Thursday, April 23, 2015

How To Tell Your 1:1 Program is Going to Fail

I saw this question on Facebook.

My schools going to all iPad next year for the students. Can we do the coding that we need to for AP Computer Science on an iPad?

laptopsMy first reaction, and second reaction, and third reaction was – why is that question even being asked AFTER the decision has been made? Shouldn’t questions like “is their software for my subject available for the device?” be answered BEFORE a decision is made on what devices to adopt? So that is one clue things are not likely to work well.

Another clue is to ask what professional development is going to take place? And will it be subject specific or just tool specific? What do I mean by that? Well a session on “how to use Google Docs” is tool specific. “How to use Google Docs to teach {specific subject}” is more specific to pedagogy. One is generic and unlikely to have any impact on the way something is taught (in which case ask why are we doing it at all?) while the second is geared towards making a difference in how a teacher teaches and students learn.
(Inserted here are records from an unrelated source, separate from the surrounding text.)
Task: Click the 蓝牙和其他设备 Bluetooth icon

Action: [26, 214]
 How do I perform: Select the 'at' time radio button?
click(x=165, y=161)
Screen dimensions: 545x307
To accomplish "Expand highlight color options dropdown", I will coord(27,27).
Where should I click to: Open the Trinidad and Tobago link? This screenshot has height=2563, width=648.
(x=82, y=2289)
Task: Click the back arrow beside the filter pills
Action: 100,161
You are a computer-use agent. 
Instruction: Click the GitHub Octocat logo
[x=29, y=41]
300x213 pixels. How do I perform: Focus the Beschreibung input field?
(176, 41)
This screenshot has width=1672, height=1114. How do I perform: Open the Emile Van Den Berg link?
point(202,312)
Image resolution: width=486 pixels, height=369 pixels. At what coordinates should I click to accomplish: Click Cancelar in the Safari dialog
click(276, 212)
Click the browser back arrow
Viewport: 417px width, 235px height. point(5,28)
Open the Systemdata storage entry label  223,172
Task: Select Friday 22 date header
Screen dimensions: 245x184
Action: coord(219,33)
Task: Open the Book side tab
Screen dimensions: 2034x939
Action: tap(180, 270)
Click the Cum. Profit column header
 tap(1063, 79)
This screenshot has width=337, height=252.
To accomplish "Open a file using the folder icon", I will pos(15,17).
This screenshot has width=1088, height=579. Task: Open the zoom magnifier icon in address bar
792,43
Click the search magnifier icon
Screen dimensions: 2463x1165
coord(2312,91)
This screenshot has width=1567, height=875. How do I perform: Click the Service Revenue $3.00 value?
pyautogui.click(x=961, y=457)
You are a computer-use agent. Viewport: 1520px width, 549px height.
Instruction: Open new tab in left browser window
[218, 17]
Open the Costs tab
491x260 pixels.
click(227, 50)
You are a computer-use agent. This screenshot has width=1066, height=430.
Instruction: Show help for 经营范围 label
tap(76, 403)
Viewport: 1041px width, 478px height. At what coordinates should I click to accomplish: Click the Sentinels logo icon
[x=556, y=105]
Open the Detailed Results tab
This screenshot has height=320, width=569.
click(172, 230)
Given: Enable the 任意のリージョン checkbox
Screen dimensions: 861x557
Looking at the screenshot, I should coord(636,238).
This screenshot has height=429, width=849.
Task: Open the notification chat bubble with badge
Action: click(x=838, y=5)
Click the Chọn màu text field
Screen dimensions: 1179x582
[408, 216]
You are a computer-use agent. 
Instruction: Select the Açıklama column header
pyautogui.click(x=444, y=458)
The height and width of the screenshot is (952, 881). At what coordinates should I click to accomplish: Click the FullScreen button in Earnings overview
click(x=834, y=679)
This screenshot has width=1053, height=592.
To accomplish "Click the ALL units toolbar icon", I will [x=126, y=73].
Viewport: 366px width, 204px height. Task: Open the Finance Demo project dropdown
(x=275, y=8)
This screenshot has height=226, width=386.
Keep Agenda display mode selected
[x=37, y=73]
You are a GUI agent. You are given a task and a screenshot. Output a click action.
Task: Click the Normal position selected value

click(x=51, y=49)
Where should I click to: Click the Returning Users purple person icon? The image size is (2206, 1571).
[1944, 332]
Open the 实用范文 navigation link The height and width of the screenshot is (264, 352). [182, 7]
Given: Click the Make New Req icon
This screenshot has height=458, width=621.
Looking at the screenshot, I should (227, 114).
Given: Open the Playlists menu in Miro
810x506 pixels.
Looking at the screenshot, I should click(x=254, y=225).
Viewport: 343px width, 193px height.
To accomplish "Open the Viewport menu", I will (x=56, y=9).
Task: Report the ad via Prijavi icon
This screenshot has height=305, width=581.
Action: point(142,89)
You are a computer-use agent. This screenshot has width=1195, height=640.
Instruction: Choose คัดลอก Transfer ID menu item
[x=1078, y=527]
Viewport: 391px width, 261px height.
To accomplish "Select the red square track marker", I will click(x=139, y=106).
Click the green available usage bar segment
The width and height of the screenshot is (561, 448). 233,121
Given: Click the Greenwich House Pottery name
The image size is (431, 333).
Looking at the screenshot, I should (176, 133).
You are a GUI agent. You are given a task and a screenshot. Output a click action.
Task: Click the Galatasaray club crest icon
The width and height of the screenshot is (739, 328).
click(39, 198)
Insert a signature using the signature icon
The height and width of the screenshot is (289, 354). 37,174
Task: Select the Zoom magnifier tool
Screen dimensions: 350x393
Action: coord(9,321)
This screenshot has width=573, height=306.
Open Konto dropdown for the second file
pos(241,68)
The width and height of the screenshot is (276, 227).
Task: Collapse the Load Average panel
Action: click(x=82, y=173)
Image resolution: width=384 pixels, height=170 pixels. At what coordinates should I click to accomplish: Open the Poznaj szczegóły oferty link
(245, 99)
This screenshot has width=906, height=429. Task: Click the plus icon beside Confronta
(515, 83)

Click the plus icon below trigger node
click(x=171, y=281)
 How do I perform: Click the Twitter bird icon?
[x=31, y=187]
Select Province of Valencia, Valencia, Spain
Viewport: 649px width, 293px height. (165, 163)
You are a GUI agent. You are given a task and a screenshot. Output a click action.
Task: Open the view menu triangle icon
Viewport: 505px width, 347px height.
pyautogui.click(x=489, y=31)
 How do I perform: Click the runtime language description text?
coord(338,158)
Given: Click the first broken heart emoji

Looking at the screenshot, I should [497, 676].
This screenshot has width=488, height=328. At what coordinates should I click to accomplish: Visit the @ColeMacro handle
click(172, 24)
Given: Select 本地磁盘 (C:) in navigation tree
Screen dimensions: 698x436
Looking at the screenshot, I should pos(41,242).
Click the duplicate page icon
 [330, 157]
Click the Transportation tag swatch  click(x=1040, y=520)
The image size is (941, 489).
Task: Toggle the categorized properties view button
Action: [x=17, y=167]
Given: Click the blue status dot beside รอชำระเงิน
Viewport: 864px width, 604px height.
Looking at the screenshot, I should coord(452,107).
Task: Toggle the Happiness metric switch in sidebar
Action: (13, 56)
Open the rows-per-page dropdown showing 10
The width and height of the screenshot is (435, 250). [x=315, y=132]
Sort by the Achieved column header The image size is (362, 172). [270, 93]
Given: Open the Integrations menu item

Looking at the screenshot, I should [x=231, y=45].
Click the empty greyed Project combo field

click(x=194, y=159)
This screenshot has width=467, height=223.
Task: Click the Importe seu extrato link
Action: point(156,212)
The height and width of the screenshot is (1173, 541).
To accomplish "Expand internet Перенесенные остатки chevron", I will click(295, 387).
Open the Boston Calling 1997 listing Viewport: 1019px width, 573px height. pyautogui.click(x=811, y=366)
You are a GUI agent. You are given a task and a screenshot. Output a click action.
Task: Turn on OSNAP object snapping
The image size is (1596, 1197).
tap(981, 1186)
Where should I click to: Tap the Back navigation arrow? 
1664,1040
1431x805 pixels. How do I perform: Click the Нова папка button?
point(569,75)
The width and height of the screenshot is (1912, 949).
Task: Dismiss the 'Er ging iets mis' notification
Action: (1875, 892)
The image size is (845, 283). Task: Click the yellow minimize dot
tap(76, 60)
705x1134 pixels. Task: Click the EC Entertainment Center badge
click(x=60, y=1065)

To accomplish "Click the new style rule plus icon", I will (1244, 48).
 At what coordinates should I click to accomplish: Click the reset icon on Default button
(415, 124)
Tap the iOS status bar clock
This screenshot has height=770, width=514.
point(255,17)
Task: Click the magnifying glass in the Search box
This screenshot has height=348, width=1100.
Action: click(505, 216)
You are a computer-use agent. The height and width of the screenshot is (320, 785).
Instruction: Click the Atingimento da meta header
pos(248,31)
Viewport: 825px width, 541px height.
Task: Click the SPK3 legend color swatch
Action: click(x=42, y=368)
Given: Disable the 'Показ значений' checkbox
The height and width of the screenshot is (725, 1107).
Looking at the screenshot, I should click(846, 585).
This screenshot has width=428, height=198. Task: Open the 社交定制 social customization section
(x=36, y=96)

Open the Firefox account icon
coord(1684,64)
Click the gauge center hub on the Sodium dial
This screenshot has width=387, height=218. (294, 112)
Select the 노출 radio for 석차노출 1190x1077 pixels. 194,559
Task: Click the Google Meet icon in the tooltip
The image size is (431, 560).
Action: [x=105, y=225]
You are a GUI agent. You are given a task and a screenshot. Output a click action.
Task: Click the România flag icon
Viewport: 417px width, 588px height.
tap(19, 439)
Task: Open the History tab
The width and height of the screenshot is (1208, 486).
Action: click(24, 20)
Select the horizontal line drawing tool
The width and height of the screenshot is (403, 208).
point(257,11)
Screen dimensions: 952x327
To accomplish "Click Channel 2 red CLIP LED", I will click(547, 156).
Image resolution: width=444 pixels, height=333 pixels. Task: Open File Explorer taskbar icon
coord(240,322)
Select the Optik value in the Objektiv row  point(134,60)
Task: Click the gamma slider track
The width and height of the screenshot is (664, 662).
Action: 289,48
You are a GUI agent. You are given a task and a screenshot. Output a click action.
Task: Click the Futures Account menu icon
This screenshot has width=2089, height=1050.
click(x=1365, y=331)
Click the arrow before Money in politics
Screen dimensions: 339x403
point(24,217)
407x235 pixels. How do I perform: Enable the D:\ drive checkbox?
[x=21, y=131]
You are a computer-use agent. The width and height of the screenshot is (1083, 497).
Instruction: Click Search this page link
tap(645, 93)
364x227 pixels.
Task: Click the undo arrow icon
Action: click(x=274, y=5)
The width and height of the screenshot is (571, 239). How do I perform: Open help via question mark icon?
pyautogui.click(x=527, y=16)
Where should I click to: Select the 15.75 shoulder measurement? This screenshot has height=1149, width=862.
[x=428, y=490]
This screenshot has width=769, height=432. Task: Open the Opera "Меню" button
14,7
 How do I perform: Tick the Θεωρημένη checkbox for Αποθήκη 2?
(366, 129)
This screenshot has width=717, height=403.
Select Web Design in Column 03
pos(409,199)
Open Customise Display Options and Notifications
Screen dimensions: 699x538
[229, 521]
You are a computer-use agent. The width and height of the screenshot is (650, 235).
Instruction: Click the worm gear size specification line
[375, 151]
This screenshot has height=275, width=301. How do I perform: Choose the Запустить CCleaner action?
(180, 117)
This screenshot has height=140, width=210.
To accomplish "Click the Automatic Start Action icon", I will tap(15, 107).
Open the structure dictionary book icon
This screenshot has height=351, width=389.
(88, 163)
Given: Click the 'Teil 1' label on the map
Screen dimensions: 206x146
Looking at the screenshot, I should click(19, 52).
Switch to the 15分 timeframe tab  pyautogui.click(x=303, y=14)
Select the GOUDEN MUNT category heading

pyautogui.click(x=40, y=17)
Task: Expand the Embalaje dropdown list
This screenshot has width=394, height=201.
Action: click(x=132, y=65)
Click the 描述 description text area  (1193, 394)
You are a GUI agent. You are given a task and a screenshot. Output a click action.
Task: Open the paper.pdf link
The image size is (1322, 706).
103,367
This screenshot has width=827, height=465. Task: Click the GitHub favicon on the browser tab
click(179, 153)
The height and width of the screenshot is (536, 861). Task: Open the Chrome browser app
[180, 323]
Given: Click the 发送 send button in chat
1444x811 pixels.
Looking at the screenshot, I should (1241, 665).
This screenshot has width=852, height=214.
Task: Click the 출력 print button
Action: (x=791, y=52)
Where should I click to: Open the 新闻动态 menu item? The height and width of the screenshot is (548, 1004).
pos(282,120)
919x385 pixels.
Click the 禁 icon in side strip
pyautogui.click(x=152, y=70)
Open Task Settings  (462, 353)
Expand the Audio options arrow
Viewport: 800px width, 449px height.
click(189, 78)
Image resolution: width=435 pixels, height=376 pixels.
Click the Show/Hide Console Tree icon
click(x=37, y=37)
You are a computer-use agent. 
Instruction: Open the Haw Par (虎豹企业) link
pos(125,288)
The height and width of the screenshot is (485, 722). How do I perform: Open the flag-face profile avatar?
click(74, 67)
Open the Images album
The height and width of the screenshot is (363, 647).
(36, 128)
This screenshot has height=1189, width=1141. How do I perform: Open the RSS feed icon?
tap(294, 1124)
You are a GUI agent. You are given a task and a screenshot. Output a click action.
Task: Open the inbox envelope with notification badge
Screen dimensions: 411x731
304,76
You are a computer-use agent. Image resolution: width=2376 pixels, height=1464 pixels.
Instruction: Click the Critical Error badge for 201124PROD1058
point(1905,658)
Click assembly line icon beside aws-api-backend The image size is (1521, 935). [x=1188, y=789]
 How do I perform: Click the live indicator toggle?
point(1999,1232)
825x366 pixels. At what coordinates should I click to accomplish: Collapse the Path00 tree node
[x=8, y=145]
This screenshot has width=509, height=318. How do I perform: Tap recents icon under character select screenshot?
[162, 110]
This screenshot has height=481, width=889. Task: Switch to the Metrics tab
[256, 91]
I’ve been seeing this for 30 years now. When will it end?

3 comments:

Mike Zamansky said...

It will end when teachers are actually part of the education conversation -- that is, probably never :-(

Garth said...

Schools have been doing the cart before the horse ever since technology hit the schools. My school did the exact same thing with the iPads. As the tech guy I tried to put the brakes on but the administration was more the "Field of Dreams" philosophy, "Build it and they will come". That approach does work, it is just so slow and so expensive. Teachers do not buy in to the tech so it sits. The few that do buy in spend an excessive number of hours integrating from scratch. We did have iPad in-service but it consisted of "isn't this cool!" instead of "here is how to improve what you are doing now". The teachers saw it as more work instead of a way to do more easier. The person giving the in-service loved her iPad, but had never taught. My biggest battle when buying tech is "pedagogy before purchase".

Laura Blankenship said...

I'm proud to say we didn't do it this way, and ended up with a fantastic program. It was teacher led and that is absolutely the key.